20 de setembro de 2011

Brasil cria comprimido único contra a Aids

Muito utilizados no tratamento contra a Aids, porém em comprimidos diferentes, os fármacos zidovudina (AZT), lamividina (3TC) e efavirenz (EFV) podem ser reunidos em uma única unidade, reduzindo-se de três para duas vezes diárias a necessidade de ingestão desses remédios, facilitando a adesão dos pacientes ao tratamento e reduzindo os custos de produção. O trabalho é do Laboratório de Tecnologia dos Medicamentos (LTM), divulgado pela Universidade Federal de Pernambuco (UFPE).
Os comprimidos já vêm sendo produzidos na capital, depois de quatro anos de pesquisa, sob a coordenação do professor Pedro Rolim, diretor do LTM da UFPE. De acordo com os estudos, as propriedades dos medicamentos estão mantidas e não houve nenhuma incompatibilidade entre as três drogas, que integram o coquetel antirretroviral distribuído gratuitamente pelo Sistema Único de Saúde. No momento, novos testes são realizados, com o objetivo de testar o prazo de validade do comprimido.

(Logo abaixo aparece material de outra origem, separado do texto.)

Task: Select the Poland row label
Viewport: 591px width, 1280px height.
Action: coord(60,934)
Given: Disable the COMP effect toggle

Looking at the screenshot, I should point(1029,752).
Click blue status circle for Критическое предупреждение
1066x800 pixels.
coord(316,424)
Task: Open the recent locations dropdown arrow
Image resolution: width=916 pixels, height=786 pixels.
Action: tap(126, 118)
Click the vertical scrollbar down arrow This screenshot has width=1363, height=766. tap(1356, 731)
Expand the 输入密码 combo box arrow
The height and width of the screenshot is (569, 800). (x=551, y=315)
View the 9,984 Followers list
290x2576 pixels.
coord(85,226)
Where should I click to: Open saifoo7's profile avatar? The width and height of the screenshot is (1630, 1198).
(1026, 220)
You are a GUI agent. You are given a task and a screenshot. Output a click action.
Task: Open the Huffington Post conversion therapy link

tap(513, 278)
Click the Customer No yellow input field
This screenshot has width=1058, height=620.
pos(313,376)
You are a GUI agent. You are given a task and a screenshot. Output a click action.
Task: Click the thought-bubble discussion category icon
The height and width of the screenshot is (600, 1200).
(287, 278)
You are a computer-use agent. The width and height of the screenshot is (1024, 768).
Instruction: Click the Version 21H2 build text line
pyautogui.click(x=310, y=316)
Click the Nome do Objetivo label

O estudo mobilizou uma equipe de seis pessoas e integra a dissertação de mestrado do farmacêutico Danilo Augusto Ferreira Fontes, que foi defendida pelo Programa de Pós-Graduação em Ciências Farmacêuticas da UFPE. As pesquisas consumiram mais de R$ 1,2 milhão, provenientes do Ministério da Ciência e Tecnologia, via Financiadora de Estudos e Projetos (Finep).